§ **Exercise inputs**:

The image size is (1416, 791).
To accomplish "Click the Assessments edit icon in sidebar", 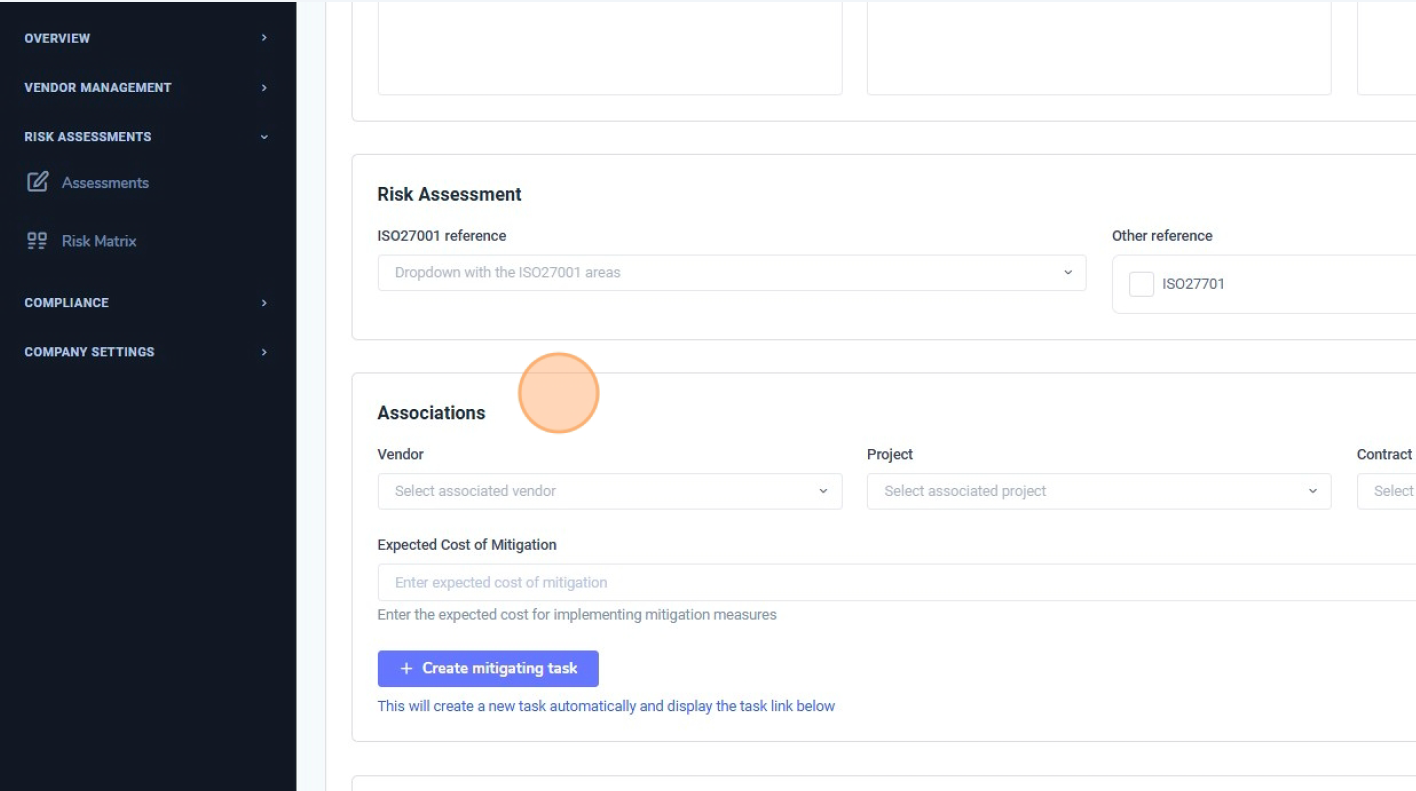I will pos(37,182).
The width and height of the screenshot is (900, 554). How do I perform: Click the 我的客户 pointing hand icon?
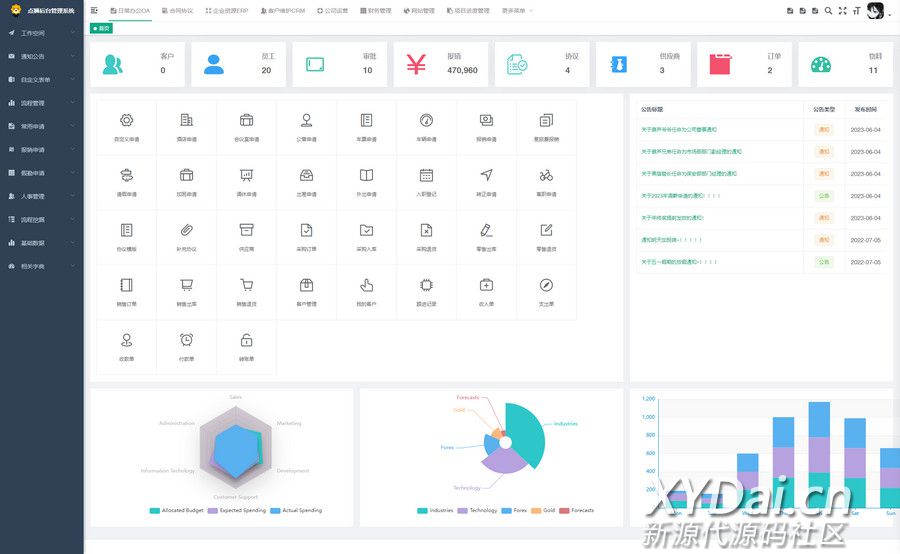366,285
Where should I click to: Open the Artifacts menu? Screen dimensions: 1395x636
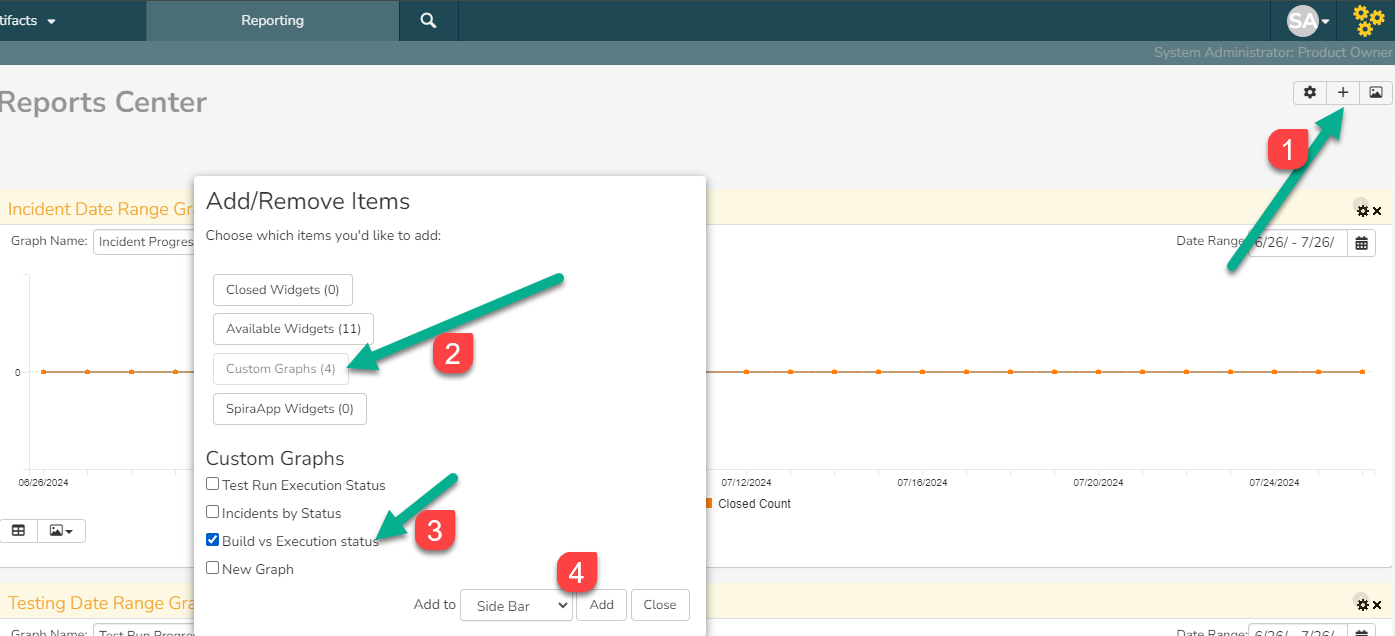point(27,20)
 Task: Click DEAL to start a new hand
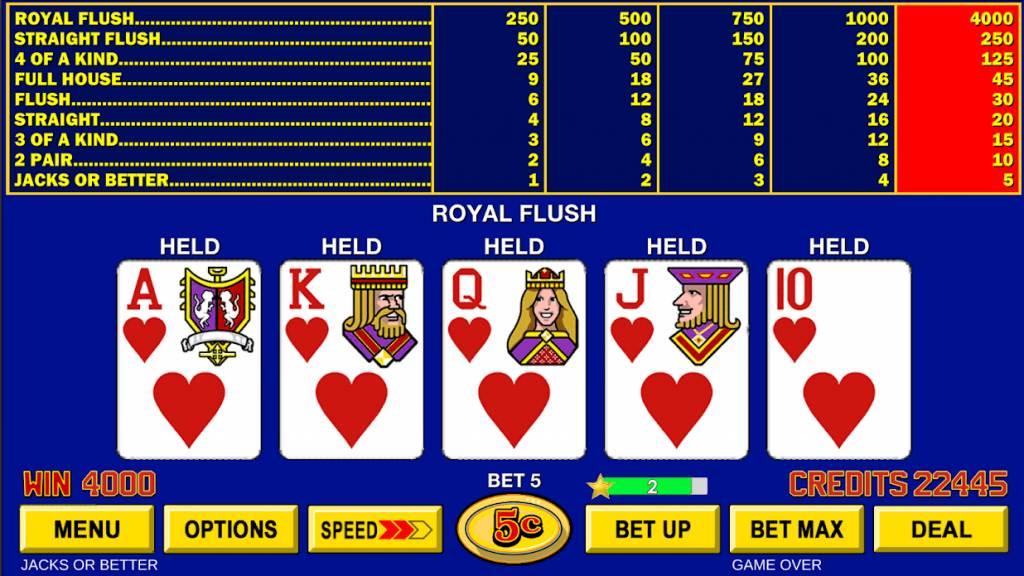tap(941, 530)
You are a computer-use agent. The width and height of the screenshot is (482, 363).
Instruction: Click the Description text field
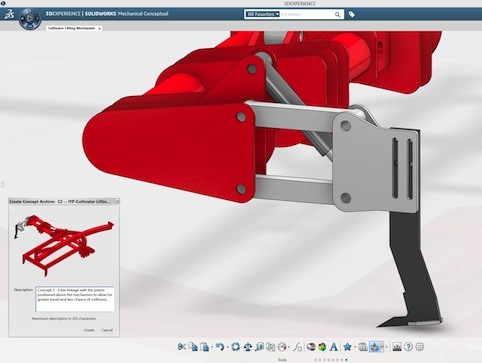75,299
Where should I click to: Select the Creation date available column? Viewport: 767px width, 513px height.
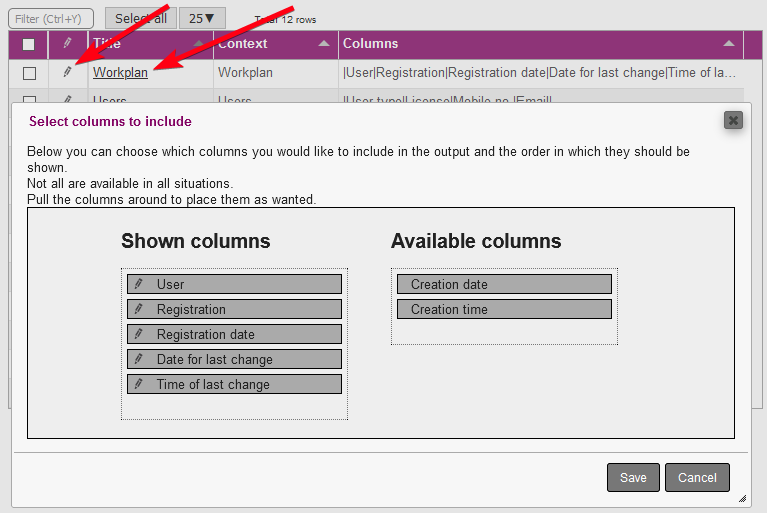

§ **The problem**:
Pictures aside, reproduce exactly the lines from the one containing "Task: Click DEAL to start a new hand" to the end of the listing above, both ends included.

§ **Task response**:
 Task: Click DEAL to start a new hand
tap(941, 530)
You are a computer-use agent. The width and height of the screenshot is (482, 363).
Instruction: Click the Description text field
75,299
Where should I click to: Select the Creation date available column? Viewport: 767px width, 513px height.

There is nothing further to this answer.